Decreasing rural populations

According to the United Nations, 2020 marked the first year where more people lived in urban areas than rural areas, and the number of city-dwellers is continually on the rise. Small, family-owned farms are disappearing, along with their capacity to preserve landraces. 

Research focused on isolation of genes 

Genetic research often takes a selective, rather than holistic approach; and overlooks the value of a broad gene pool. 

Aging farmers and disinterested youth

Traditional farming practices are vanishing as the aging population of farmers find few candidates to pass their knowledge — and genetic biodiversity — on to.

How to preserve genetic diversity

You don’t need to become a farmer to preserve landraces. You can support genetic diversity with the choices you make. 

Resist the trend towards monoculture 

Buy food that originates from small, local sources rather than big agribusiness.

Save heritage seeds

If you keep a garden, seek out heritage and heirloom varieties. Save your seeds and share them with other gardeners. 

Buy heritage produce

Heirloom and heritage varieties are often available at farmers’ markets and are usually part of a CSA menu. If you see something that looks like nothing you’ve ever seen in a grocery, you’ve probably found what you’re looking for. 

Heritage produce for seasonal eating in July

Heritage crops can often be identified by their unusual shapes and colors. (Image: LimarieC via Flickr CC BY 2.0)

Beans: “Kentucky Wonder” is an heirloom that was once the most popular bean in America, prized for its versatility and productivity. “Scarlett Runner” bean, named for its ornamental red flowers, is a vigorous heirloom that produces large pods. They can be grown for dry beans, or eaten like edamame when they are immature.

Cucumbers: Boothby’s Blonde is a pale yellow heirloom from Maine. The fruits are short and spiny, but the pale skin and flesh are tender when picked at around three inches long. On the other end of the spectrum is Painted Serpent, a long heirloom striped in light and dark greens. It is best harvested between 10 and 18 inches in length.

Corn: Luther Hill is an heirloom sweetcorn adapted to the Appalachian foothills. It is the best-flavored open-pollinated sweetcorn, and is often used as a parent plant for hybrids. 

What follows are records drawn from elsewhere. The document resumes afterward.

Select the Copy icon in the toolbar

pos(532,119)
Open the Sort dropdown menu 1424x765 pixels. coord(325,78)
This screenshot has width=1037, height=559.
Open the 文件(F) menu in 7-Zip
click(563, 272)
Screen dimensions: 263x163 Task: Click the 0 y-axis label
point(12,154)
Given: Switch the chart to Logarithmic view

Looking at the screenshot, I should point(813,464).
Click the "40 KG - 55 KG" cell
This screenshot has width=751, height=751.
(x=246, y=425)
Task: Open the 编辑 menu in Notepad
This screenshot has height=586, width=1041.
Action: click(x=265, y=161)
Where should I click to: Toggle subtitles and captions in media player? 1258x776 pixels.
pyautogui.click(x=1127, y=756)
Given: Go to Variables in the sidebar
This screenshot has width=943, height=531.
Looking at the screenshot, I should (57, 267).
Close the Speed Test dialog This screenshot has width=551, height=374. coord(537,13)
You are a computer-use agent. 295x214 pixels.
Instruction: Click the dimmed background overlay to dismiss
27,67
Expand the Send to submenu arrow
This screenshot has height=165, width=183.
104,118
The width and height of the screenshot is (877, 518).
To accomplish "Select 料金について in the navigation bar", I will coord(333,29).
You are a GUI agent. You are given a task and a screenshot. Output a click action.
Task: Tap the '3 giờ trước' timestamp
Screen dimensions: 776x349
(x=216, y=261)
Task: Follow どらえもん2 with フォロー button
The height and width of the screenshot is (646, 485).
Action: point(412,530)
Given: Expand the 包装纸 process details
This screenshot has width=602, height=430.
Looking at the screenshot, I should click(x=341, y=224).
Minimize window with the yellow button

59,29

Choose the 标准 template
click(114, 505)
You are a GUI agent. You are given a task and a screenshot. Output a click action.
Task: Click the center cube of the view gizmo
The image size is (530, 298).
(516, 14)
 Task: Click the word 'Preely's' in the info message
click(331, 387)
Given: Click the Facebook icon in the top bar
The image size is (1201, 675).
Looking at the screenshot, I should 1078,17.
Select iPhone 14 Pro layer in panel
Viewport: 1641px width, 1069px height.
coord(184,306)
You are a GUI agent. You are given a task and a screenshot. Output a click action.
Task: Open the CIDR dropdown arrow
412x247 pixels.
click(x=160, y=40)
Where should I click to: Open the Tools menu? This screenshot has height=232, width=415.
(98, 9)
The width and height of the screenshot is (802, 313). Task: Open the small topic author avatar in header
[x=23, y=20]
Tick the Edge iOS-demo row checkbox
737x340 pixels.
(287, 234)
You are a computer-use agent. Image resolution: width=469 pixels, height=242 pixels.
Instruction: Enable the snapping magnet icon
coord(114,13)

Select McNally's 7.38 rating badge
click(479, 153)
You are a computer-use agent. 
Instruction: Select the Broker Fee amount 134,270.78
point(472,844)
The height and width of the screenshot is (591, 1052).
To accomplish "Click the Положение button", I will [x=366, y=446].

Lettuce: Black Seeded Simpson was one of the first lettuces deemed to be an heirloom. It is a compact, green loose-leaf, with tender, light-green leaves. Rouge d’Hiver is a bronze-tipped French heirloom romaine that will enhance the look and taste of any salad. 

Summer squash: Costata Romanesco is an Italian heirloom, reliably tender and delicious even at a relatively large size. It can be recognized by its ribbed form and speckled skin. Pattypan is a mild-flavored summer squash with a squat, round, scalloped form. Yellow, green, and/or white-skinned, they are best harvested between two and four inches in diameter. 

The old fashioned look of heirloom tomatoes is almost as precious as their extraordinary flavor. (Image: U.S. Department of Agriculture via Wikimedia Commons Public Domain)

Tomatoes: Pink Brandywine is a large, tender, lipgloss-colored tomato with exquisite flavor and texture. This popular variety is said to have put heirlooms “on the map.” Cherokee Purple is a similar heirloom with deep, purplish skin and flesh. 

Watermelon: Moon and Stars is a legendary heirloom with a fantastic pattern of yellow spots on its dark green skin. It is a large variety that can yield up to 40 pounds of sweet, red flesh. Yellow and orange heirlooms, like the miniature Lemon Drop, and Orangeglo, are just as tantalizing.

Of course, there are countless other landraces to be found and treasured. Heirloom varieties are always open-pollinated, and their seeds will be true to type. So get yourself some traditional, heritage produce this July; enjoy the fruit, save the seeds, and plant them for the future!